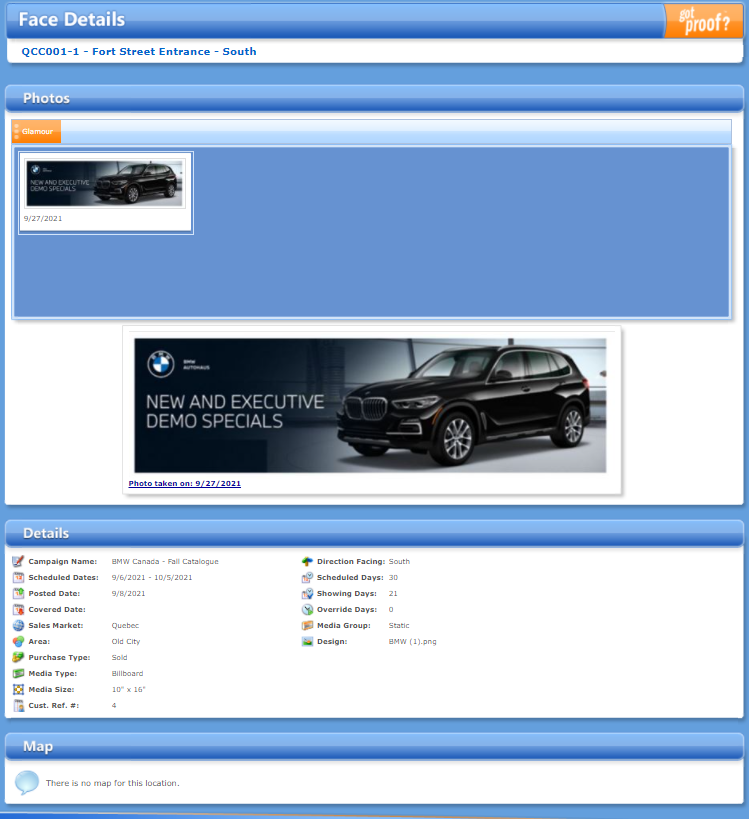Click the Sales Market globe icon

click(x=18, y=626)
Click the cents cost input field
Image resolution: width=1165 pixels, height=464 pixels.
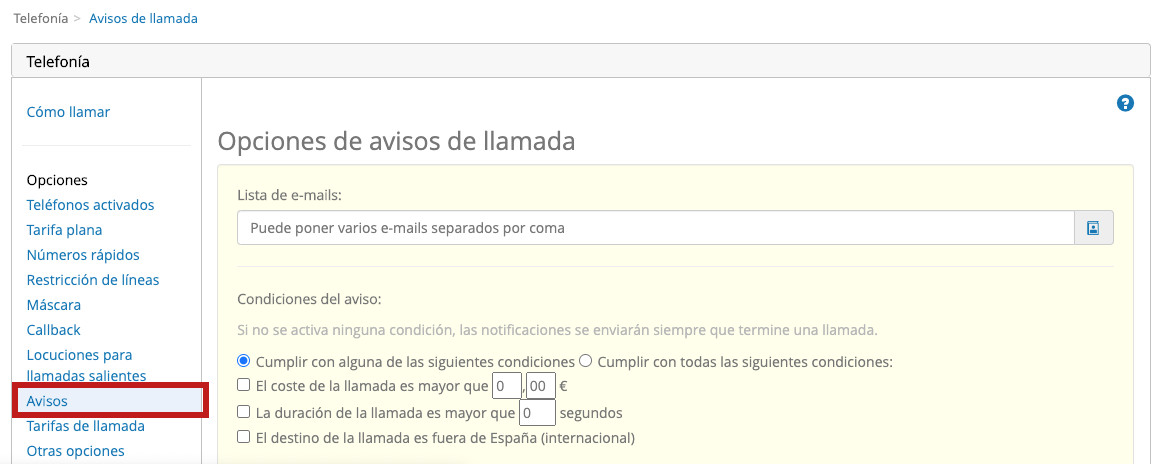(540, 386)
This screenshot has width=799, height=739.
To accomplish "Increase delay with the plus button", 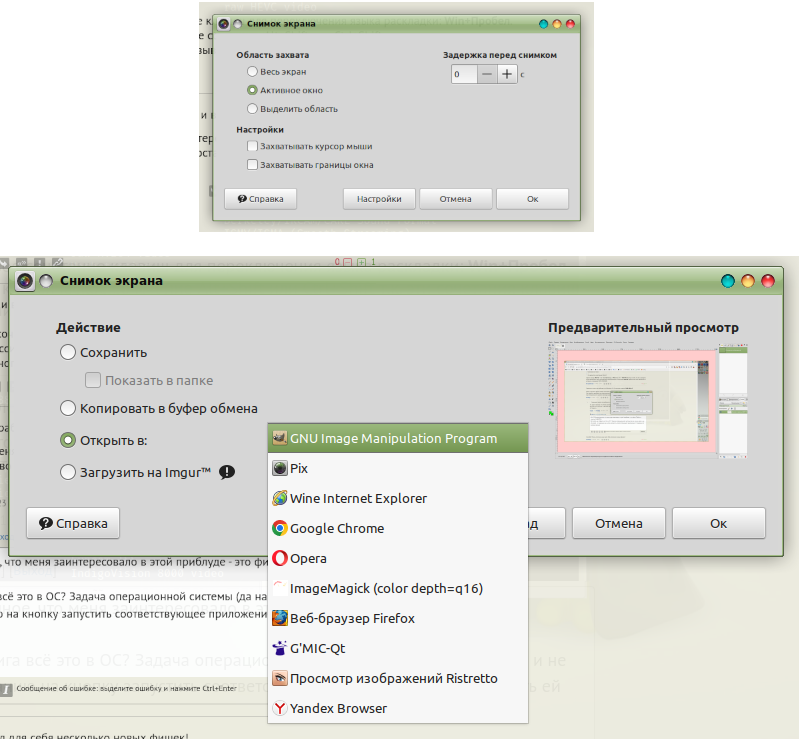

Directions for this task: Exactly the lines from the one containing "Click the cents cost input field" to the end of the records above, both end lines included, are to be printed, and no pictures with them.

Your response:
Click the cents cost input field
Image resolution: width=1165 pixels, height=464 pixels.
(540, 386)
This screenshot has width=799, height=739.
To accomplish "Increase delay with the plus button", 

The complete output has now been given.